→ Document text
Then Hitchens himself:

 _I have already mentioned that the gross pedophilia of "Decline and Fall" is
so artfully suggested that an adolescent might read it unawares._

and

 _But toying with his innocents, and showing how cleverly and suddenly their
creator could bring them low, was for Waugh part of a serious mandate. He
wanted to bring the Book of Job to life for those who had never read, or who
feared, it._

(If you haven't read the biblical book of Job then the eviliness of this may
miss you)

 _During his wartime service—which, it must be said, was often conspicuous for
its gallantry—he almost had to be protected from assassination at the hands of
the soldiers under his command._

While it is well known that Waugh was a fascist sympathizer Hitchens makes it
pretty clear that this persisted throughout WW2:

 _Guy Crouchback [in one of Waugh 's books] regards the Yugoslav partisans as
mere cyphers for Stalin, sympathizes with the local Fascists, and admires the
discipline of the German occupiers. We know from many published memoirs that
Waugh himself was eventually removed from this theater of operations for
precisely that sort of insubordination._

[https://www.theatlantic.com/magazine/archive/2003/05/the-
per...](https://www.theatlantic.com/magazine/archive/2003/05/the-permanent-
adolescent/302717/)

→ Tasks to complete
[a] In the comment on Hitchens and Waugh, reproduce verbatim everything from "While it is" down to "adolescent/302717/)".
[b] In the comment on Hitchens and Waugh, list the groups that the quoted passage about Guy Crouchback describes his attitude toward.
[c] Extend the comment on Hitchens and Waugh, starting after its final line.

→ Source data
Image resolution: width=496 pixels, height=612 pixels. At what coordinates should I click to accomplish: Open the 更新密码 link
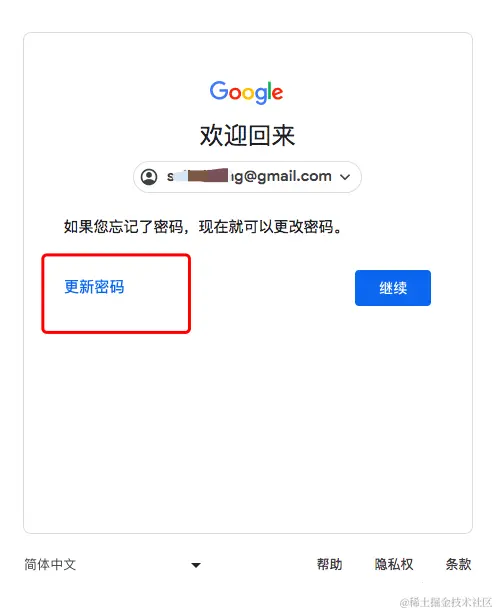94,287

→ The answers
[a]
While it is well known that Waugh was a fascist sympathizer Hitchens makes it
pretty clear that this persisted throughout WW2:

 _Guy Crouchback [in one of Waugh 's books] regards the Yugoslav partisans as
mere cyphers for Stalin, sympathizes with the local Fascists, and admires the
discipline of the German occupiers. We know from many published memoirs that
Waugh himself was eventually removed from this theater of operations for
precisely that sort of insubordination._

[https://www.theatlantic.com/magazine/archive/2003/05/the-
per...](https://www.theatlantic.com/magazine/archive/2003/05/the-permanent-
adolescent/302717/)

[b]
- Yugoslav partisans
- local Fascists
- German occupiers

[c]
------
savanaly
I read Decline and Fall by Waugh, and it was delightful. It recounts the
continuous comic misfortunes of the main character throughout his life, and
ends with an extremely memorable metaphor. I assume if you're reading this
comment thread you're at least somewhat interested in Evelyn Waugh's writing,
so I'll just paste the passage here even though it's not quite on topic:

“Life is like the big wheel at Luna Park. You pay five francs and go into a
room with tiers of seats all around, and in the centre the floor is made of a
great disc of polished wood that revolves quickly. At first you sit down and
watch the others. They are all trying to sit in the wheel, and they keep
getting flung off, and that makes them laugh too. It's great fun.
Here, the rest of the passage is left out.